Я ехала в гостиницу и жалела, что согласилась. Почему-то днем, а у меня была своя картежная компания, но мы никогда не играли при свете дня, а тут еще проходить в гостиницу — тоже унижение. Я шла в ужасном настроении, по-моему — в слезах, свалились очередные неприятности, вся эта весна прошла в слезах и самобичевании, срывалась одна работа за другой, денег нигде не платили, сейчас все не расскажешь — страшные это годы после ВГИКа, сплошной стресс. Хлюпаю по лужам, ноги грязные, еще мальчишки ударили снежком — ну прямо как в кино, добили. Реву, опаздываю, смываю под капелью размазанные глаза.

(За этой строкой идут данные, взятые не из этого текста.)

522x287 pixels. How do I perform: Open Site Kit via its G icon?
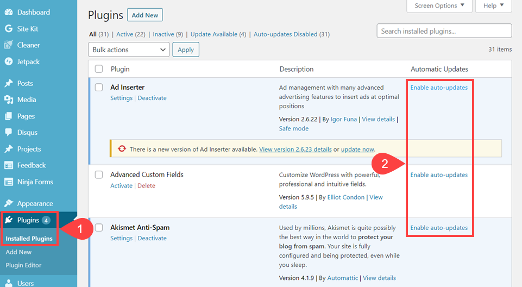tap(9, 29)
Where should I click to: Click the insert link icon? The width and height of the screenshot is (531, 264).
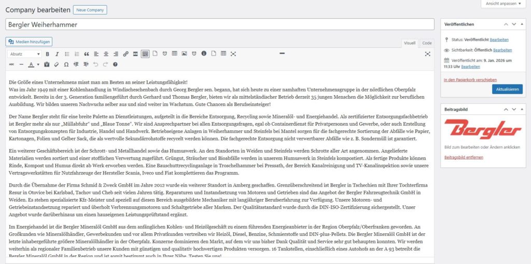tap(125, 54)
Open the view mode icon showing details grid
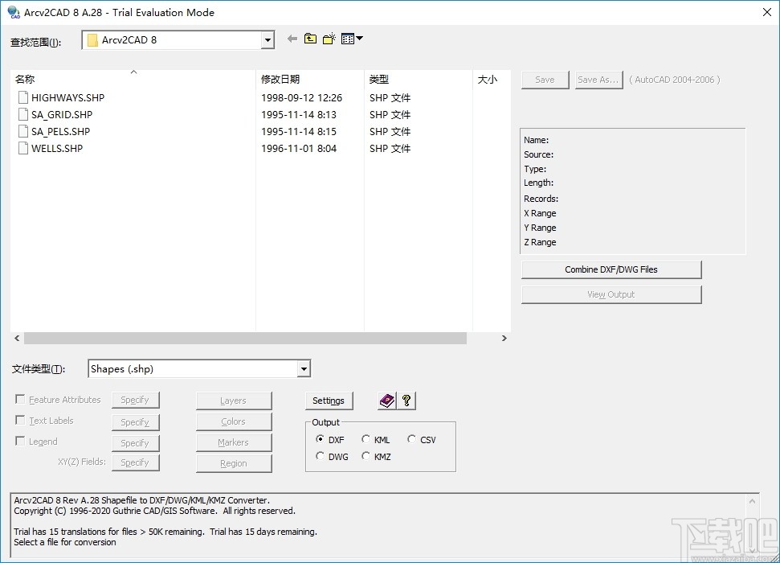Screen dimensions: 780x563 [345, 38]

Прихожу — да, тот самый Авербах, в красном свитере «хоккеиста», встает навстречу, воспитанный, петербургский — чем-то неуловимым. Диктует, как будем играть. Со «скачками», не в «классику», а в азартный вид преферанса, в который я никогда не играла. Но возразить невозможно, уговорил как маленькую. Он тут главный. Толя Ромов — «громкоговоритель», большой ребенок, позже получил прозвище «у дороги чибис», знаете такую песенку? «Он кричит, волнуется, чудак»… А Илья называл его Маугли, он всегда кричал и волновался, а тогда делал грубые ошибки и всякий раз получал от Ильи нагоняй.

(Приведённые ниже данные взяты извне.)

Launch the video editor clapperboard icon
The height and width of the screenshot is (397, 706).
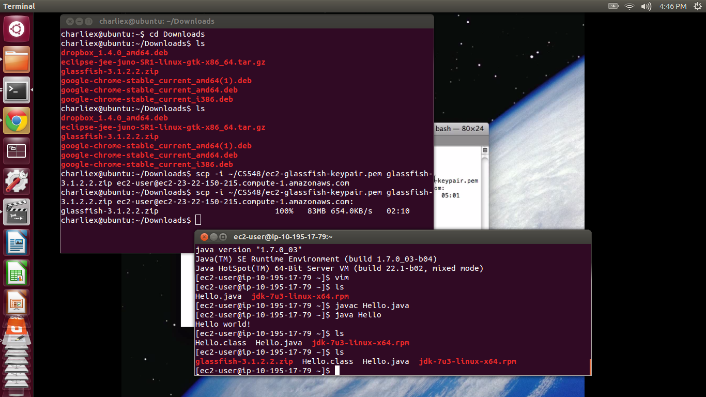[x=17, y=211]
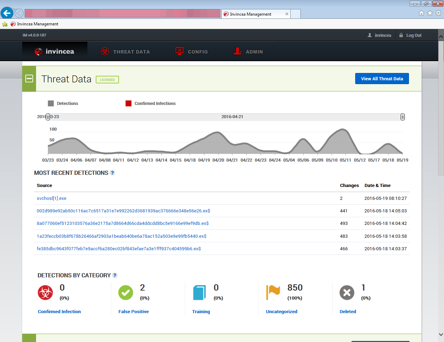The image size is (444, 342).
Task: Collapse the Threat Data panel
Action: pyautogui.click(x=29, y=79)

Мне неслыханно везло, как никогда — ни до, ни после. Я взяла одну «скачку», вторую. И Толя, и Никола играли слабо, один Илья мог мне противостоять, но они его подводили, все портили, и я увидела воспитанного петербужца в бешенстве. Нет, на тихого Николу он не орал, вся ярость изливалась на Ромова, но в каких оскорбительных тонах, как пылко он негодовал, как презрительно учил! «Я бы не выдержала, — подумала я. — Как можно с таким дружить?» Мне уже хотелось им проиграть, лишь бы они не кричали.

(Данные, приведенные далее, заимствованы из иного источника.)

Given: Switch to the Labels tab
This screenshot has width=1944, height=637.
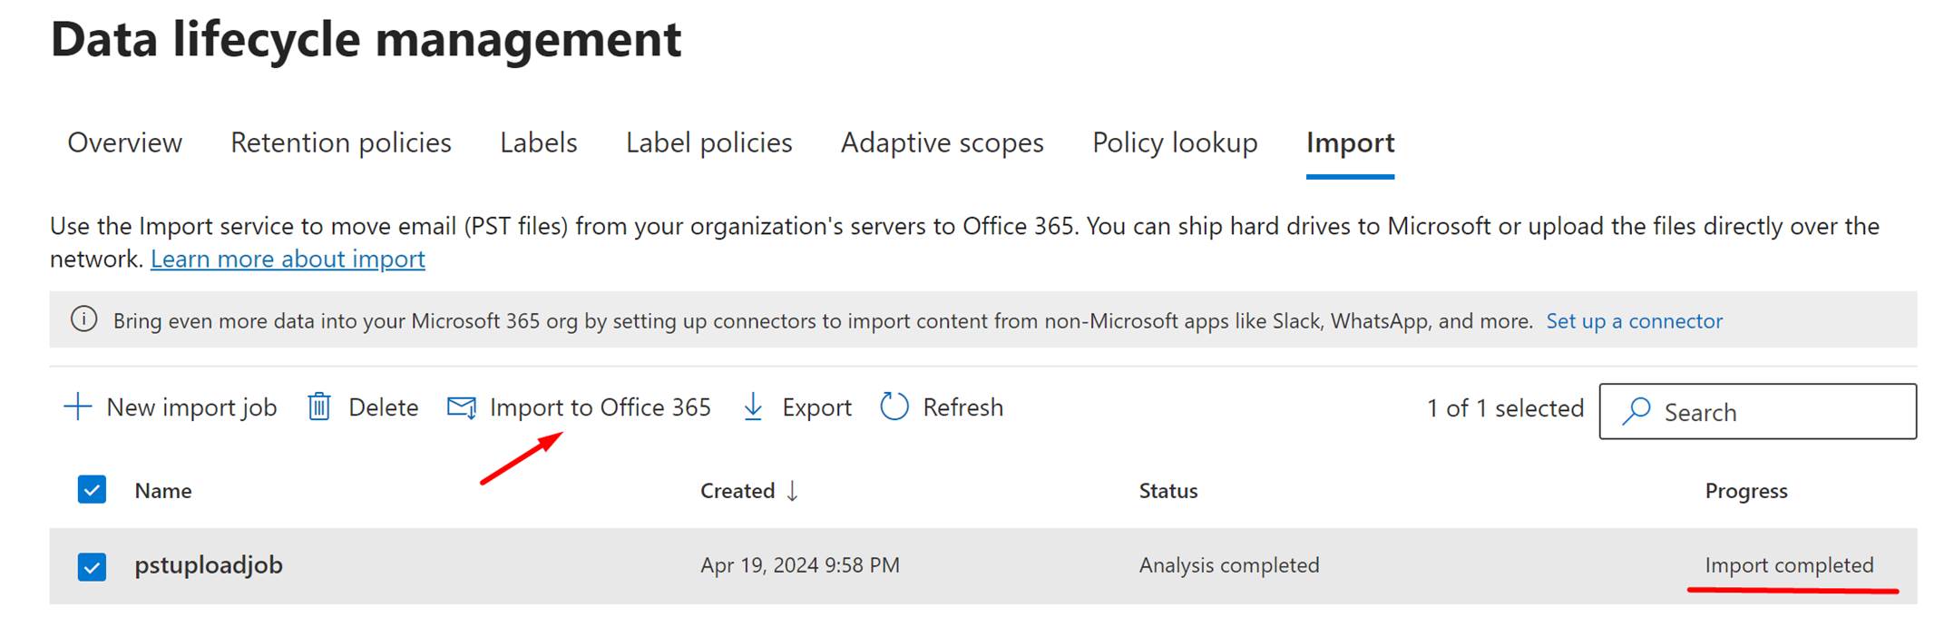Looking at the screenshot, I should (x=538, y=142).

Но я выиграла у всех троих, денег не получила — они расплачивались в день стипендии, они стояли слегка сконфуженные, слегка меня ненавидя, предлагали еще как-нибудь сыграть, чтобы отыграться до стипендии. И я была рада — случился повод к продолжению знакомства. Я влюбилась в этого человека, который мне так не понравился. Когда успела? А вот когда он между играми звонил кому-то по телефону и совсем другим голосом, неузнаваемым после их карточной свары, неторопливо и обходительно беседовал с кем-то. Я влюбилась «ушами» — в этот невозможный контраст, перепад тембров и интонаций. Я хотела оказаться на том конце провода, чтобы вот так — пленительно! — он со мной говорил. До этого было еще далеко.

Потом мы еще раза два играли в другом составе, и ехали вдвоем в метро, и вели вялые разговоры о делах, и я, к слову, сказала, что у меня договор на «Мосфильме», пишу сценарий про женщин-летчиц со знаменитым сценаристом В. Ежовым, а Илья, к слову, сказал, что у него «безнадега», после прекрасных Высших курсов они все у разбитого корыта, оторвались от прежних профессий, и ничего не светит.

Позднее я узнала, что в тот первый месяц знакомства представлялась ему самоуверенной московской дамой. Так он высказался — приятелям, нашим общим знакомым. Но в ту весну я об этом не знала и не думала. Меня тянуло к курсам, которые располагались тогда на улице Воровского, наверху, над бывшим Домом кино и рестораном. Он сказал, что на курсах будут показывать «Ночь» Антониони, в десять утра. Я уже видела и полюбила эту картину и решила пойти еще раз. Была договоренность с Высшими курсами, что нас, бывших вгиковцев, будут туда пускать на просмотры, и многие ходили, только не я. Я не такая киноманка, чтобы ехать к десяти утра на уже виденную картину. А тут не поленилась, встала пораньше и поехала на любимого Антониони. Заодно — увидеть Авербаха. Никому бы я в этом не призналась, а признавалась ли себе? Наверное, да. Встать пораньше, одеться поприличней — а одеться всегда было не во что — и потащиться на просмотр… Да, поленилась бы, если бы не маячила фигура в красном свитере. Может, он обратит на меня, наконец, благосклонное внимание? Как на женщину? Ведь сказал же Толя Ромов, еще до знакомства: «Ты влюбишься в него, он влюбится в тебя…» — а устами младенца глаголет истина. Но ничего подобного не наблюдалось.